## Work to be completed
Write out the following listing in full, exactly as it reads.

## Material for this exercise
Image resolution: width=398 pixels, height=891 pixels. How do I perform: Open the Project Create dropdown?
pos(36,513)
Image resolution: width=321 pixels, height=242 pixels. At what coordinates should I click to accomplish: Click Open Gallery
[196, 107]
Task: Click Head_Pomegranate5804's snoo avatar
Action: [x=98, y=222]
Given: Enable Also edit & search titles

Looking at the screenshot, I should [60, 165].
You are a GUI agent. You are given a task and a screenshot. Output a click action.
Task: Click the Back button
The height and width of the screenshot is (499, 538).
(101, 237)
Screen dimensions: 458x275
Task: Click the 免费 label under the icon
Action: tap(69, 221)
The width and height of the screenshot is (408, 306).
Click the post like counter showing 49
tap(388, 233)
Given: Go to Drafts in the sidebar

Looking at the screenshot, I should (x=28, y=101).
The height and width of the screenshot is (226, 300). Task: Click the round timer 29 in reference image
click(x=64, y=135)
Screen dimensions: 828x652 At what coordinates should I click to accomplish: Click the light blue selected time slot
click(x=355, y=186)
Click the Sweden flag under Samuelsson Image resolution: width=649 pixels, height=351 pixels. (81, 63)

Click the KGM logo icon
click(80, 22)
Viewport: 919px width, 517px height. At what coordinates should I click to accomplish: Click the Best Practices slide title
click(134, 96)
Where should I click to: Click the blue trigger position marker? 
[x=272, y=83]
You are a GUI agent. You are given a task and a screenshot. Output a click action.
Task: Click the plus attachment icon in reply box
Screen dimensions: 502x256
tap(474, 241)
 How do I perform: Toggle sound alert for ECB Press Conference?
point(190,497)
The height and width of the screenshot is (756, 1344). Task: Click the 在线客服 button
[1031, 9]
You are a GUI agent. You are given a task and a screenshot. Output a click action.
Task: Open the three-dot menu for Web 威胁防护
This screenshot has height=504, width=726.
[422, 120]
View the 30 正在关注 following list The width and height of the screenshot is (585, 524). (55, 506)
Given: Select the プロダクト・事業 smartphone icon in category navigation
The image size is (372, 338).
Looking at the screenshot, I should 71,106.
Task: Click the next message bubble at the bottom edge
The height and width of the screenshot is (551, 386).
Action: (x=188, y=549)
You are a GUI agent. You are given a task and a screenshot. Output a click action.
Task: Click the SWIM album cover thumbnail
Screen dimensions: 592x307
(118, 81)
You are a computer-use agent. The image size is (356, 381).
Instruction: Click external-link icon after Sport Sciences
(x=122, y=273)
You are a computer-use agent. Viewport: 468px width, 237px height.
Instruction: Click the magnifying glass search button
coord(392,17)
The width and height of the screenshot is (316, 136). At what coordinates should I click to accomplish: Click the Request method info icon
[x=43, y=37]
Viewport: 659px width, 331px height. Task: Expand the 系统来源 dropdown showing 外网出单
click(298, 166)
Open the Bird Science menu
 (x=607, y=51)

## Your response
Image resolution: width=398 pixels, height=891 pixels. How do I perform: Open the Project Create dropdown?
pos(36,513)
Image resolution: width=321 pixels, height=242 pixels. At what coordinates should I click to accomplish: Click Open Gallery
[196, 107]
Task: Click Head_Pomegranate5804's snoo avatar
Action: [x=98, y=222]
Given: Enable Also edit & search titles

Looking at the screenshot, I should [60, 165].
You are a GUI agent. You are given a task and a screenshot. Output a click action.
Task: Click the Back button
The height and width of the screenshot is (499, 538).
(101, 237)
Screen dimensions: 458x275
Task: Click the 免费 label under the icon
Action: tap(69, 221)
The width and height of the screenshot is (408, 306).
Click the post like counter showing 49
tap(388, 233)
Given: Go to Drafts in the sidebar

Looking at the screenshot, I should (x=28, y=101).
The height and width of the screenshot is (226, 300). Task: Click the round timer 29 in reference image
click(x=64, y=135)
Screen dimensions: 828x652 At what coordinates should I click to accomplish: Click the light blue selected time slot
click(x=355, y=186)
Click the Sweden flag under Samuelsson Image resolution: width=649 pixels, height=351 pixels. (81, 63)

Click the KGM logo icon
click(80, 22)
Viewport: 919px width, 517px height. At what coordinates should I click to accomplish: Click the Best Practices slide title
click(134, 96)
Where should I click to: Click the blue trigger position marker? 
[x=272, y=83]
You are a GUI agent. You are given a task and a screenshot. Output a click action.
Task: Click the plus attachment icon in reply box
Screen dimensions: 502x256
tap(474, 241)
 How do I perform: Toggle sound alert for ECB Press Conference?
point(190,497)
The height and width of the screenshot is (756, 1344). Task: Click the 在线客服 button
[1031, 9]
You are a GUI agent. You are given a task and a screenshot. Output a click action.
Task: Open the three-dot menu for Web 威胁防护
This screenshot has height=504, width=726.
[422, 120]
View the 30 正在关注 following list The width and height of the screenshot is (585, 524). (55, 506)
Given: Select the プロダクト・事業 smartphone icon in category navigation
The image size is (372, 338).
Looking at the screenshot, I should 71,106.
Task: Click the next message bubble at the bottom edge
The height and width of the screenshot is (551, 386).
Action: (x=188, y=549)
You are a GUI agent. You are given a task and a screenshot. Output a click action.
Task: Click the SWIM album cover thumbnail
Screen dimensions: 592x307
(118, 81)
You are a computer-use agent. The image size is (356, 381).
Instruction: Click external-link icon after Sport Sciences
(x=122, y=273)
You are a computer-use agent. Viewport: 468px width, 237px height.
Instruction: Click the magnifying glass search button
coord(392,17)
The width and height of the screenshot is (316, 136). At what coordinates should I click to accomplish: Click the Request method info icon
[x=43, y=37]
Viewport: 659px width, 331px height. Task: Expand the 系统来源 dropdown showing 外网出单
click(298, 166)
Open the Bird Science menu
 (x=607, y=51)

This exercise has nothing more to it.